▶ [Given records]
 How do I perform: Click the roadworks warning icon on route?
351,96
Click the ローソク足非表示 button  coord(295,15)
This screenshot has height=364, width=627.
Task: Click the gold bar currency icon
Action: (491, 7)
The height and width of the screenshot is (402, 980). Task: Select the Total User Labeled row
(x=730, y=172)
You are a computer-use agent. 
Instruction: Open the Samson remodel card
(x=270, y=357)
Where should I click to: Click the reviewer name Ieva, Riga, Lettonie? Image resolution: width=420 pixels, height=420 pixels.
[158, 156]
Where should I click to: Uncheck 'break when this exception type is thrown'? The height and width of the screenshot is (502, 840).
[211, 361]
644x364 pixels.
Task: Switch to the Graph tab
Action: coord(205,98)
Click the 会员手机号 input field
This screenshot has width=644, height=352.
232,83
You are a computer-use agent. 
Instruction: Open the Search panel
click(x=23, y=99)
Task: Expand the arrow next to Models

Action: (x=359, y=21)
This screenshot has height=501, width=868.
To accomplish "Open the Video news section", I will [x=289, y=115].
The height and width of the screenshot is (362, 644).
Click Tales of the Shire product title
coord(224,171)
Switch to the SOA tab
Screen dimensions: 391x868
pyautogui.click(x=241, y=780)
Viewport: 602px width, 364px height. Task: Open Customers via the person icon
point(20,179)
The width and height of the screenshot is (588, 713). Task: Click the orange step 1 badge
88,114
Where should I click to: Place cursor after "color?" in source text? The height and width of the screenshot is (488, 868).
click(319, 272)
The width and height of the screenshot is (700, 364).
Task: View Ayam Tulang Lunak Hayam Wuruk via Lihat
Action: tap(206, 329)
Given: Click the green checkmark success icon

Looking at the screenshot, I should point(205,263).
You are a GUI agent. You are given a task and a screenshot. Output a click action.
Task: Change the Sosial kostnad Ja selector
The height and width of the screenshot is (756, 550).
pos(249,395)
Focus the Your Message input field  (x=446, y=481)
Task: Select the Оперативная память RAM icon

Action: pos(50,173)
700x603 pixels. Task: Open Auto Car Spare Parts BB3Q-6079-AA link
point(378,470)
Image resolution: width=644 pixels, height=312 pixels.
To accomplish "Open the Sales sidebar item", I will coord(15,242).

▶ [Exercise details] Print out the records exactly as they were entered.

▶ [Reply]
 How do I perform: Click the roadworks warning icon on route?
351,96
Click the ローソク足非表示 button  coord(295,15)
This screenshot has height=364, width=627.
Task: Click the gold bar currency icon
Action: (491, 7)
The height and width of the screenshot is (402, 980). Task: Select the Total User Labeled row
(x=730, y=172)
You are a computer-use agent. 
Instruction: Open the Samson remodel card
(x=270, y=357)
Where should I click to: Click the reviewer name Ieva, Riga, Lettonie? Image resolution: width=420 pixels, height=420 pixels.
[158, 156]
Where should I click to: Uncheck 'break when this exception type is thrown'? The height and width of the screenshot is (502, 840).
[211, 361]
644x364 pixels.
Task: Switch to the Graph tab
Action: coord(205,98)
Click the 会员手机号 input field
This screenshot has width=644, height=352.
232,83
You are a computer-use agent. 
Instruction: Open the Search panel
click(x=23, y=99)
Task: Expand the arrow next to Models

Action: (x=359, y=21)
This screenshot has height=501, width=868.
To accomplish "Open the Video news section", I will [x=289, y=115].
The height and width of the screenshot is (362, 644).
Click Tales of the Shire product title
coord(224,171)
Switch to the SOA tab
Screen dimensions: 391x868
pyautogui.click(x=241, y=780)
Viewport: 602px width, 364px height. Task: Open Customers via the person icon
point(20,179)
The width and height of the screenshot is (588, 713). Task: Click the orange step 1 badge
88,114
Where should I click to: Place cursor after "color?" in source text? The height and width of the screenshot is (488, 868).
click(319, 272)
The width and height of the screenshot is (700, 364).
Task: View Ayam Tulang Lunak Hayam Wuruk via Lihat
Action: tap(206, 329)
Given: Click the green checkmark success icon

Looking at the screenshot, I should point(205,263).
You are a GUI agent. You are given a task and a screenshot. Output a click action.
Task: Change the Sosial kostnad Ja selector
The height and width of the screenshot is (756, 550).
pos(249,395)
Focus the Your Message input field  (x=446, y=481)
Task: Select the Оперативная память RAM icon

Action: pos(50,173)
700x603 pixels. Task: Open Auto Car Spare Parts BB3Q-6079-AA link
point(378,470)
Image resolution: width=644 pixels, height=312 pixels.
To accomplish "Open the Sales sidebar item", I will coord(15,242).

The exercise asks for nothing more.